- [Task brief]: Please write out every record exactly, but keep any images out of it.

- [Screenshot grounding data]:

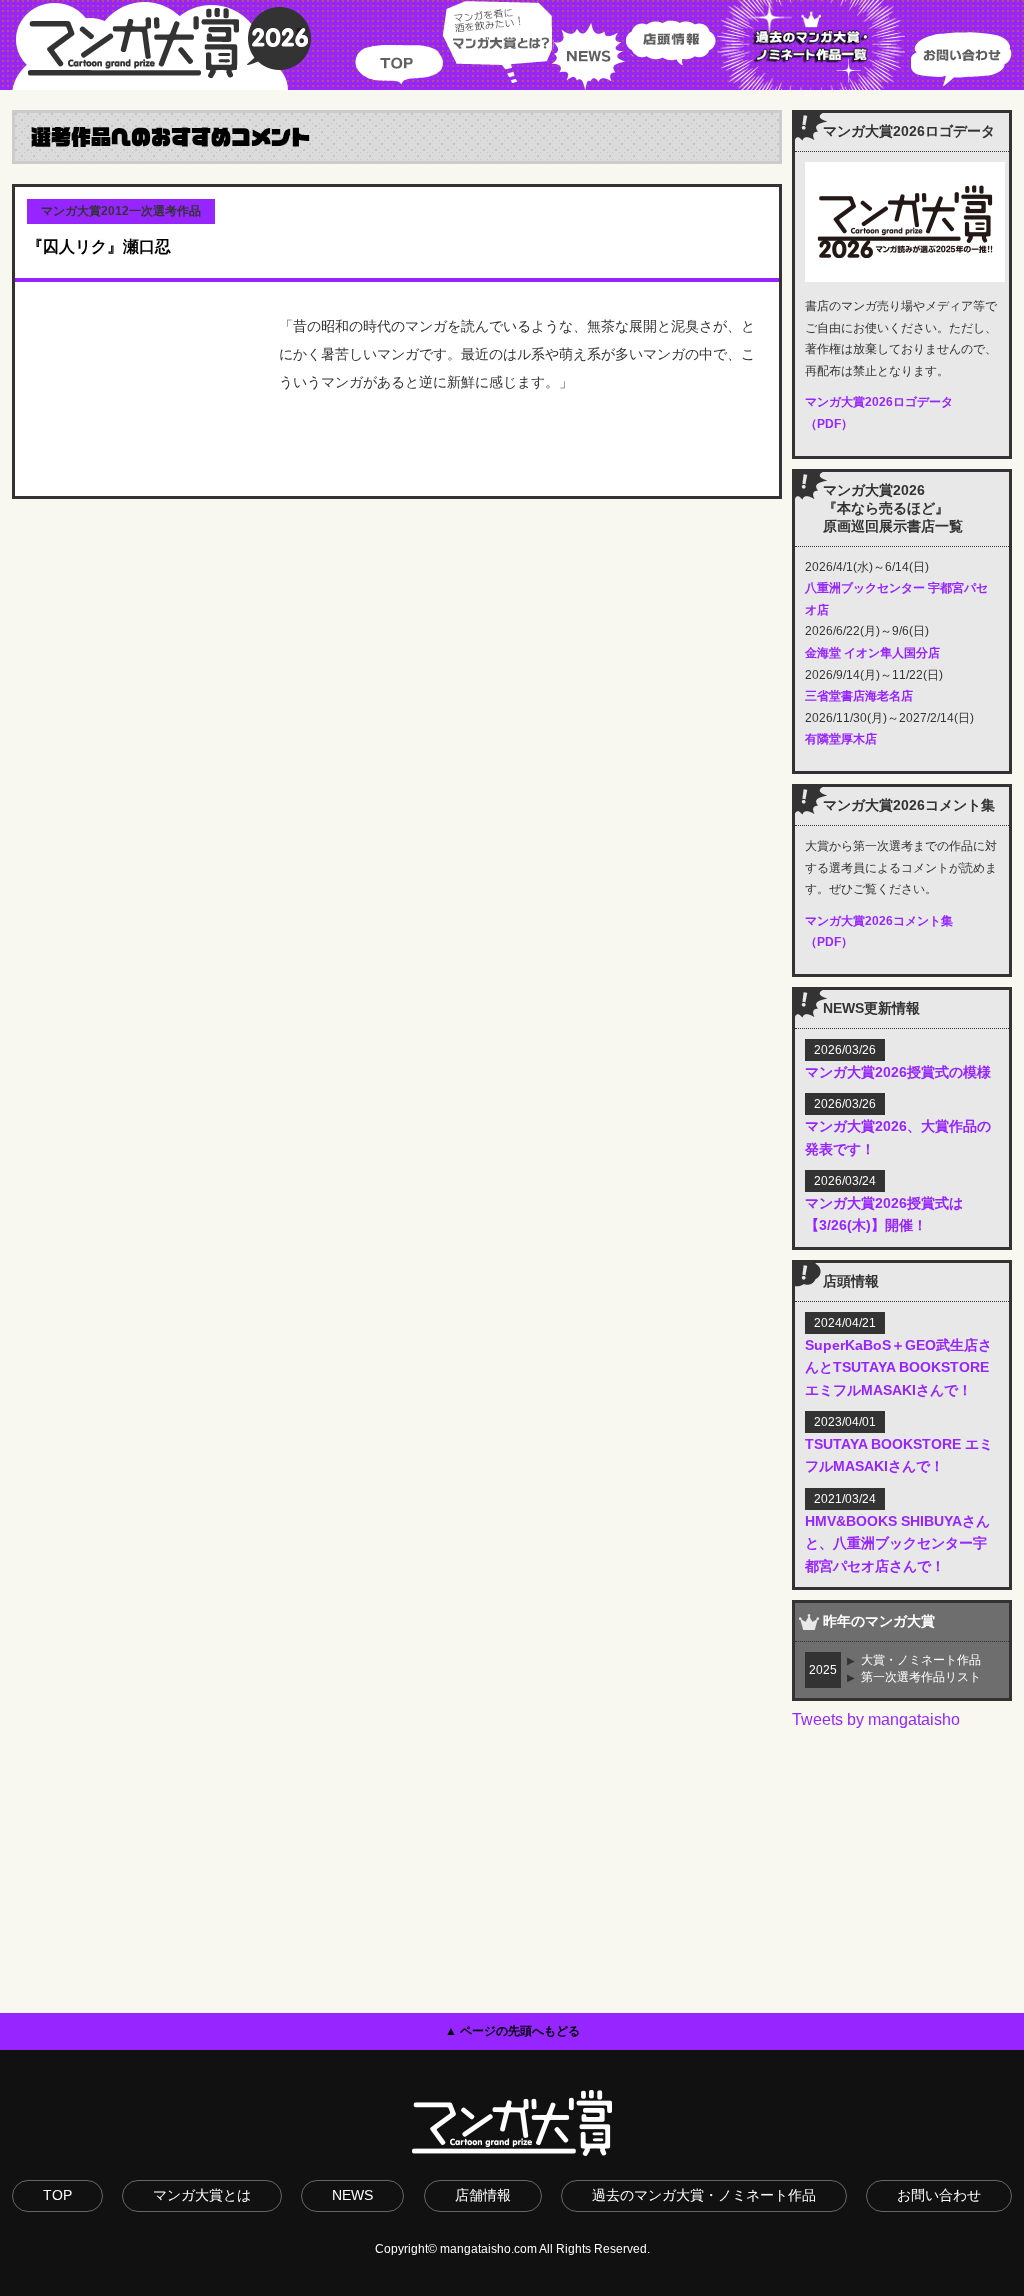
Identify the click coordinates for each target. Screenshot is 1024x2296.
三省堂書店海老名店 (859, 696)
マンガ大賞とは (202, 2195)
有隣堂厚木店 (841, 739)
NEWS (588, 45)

- [Answer section]:
Identify the click coordinates for each target. Screenshot is 1024x2296.
三省堂書店海老名店 (859, 696)
マンガ大賞とは (202, 2195)
有隣堂厚木店 (841, 739)
NEWS (588, 45)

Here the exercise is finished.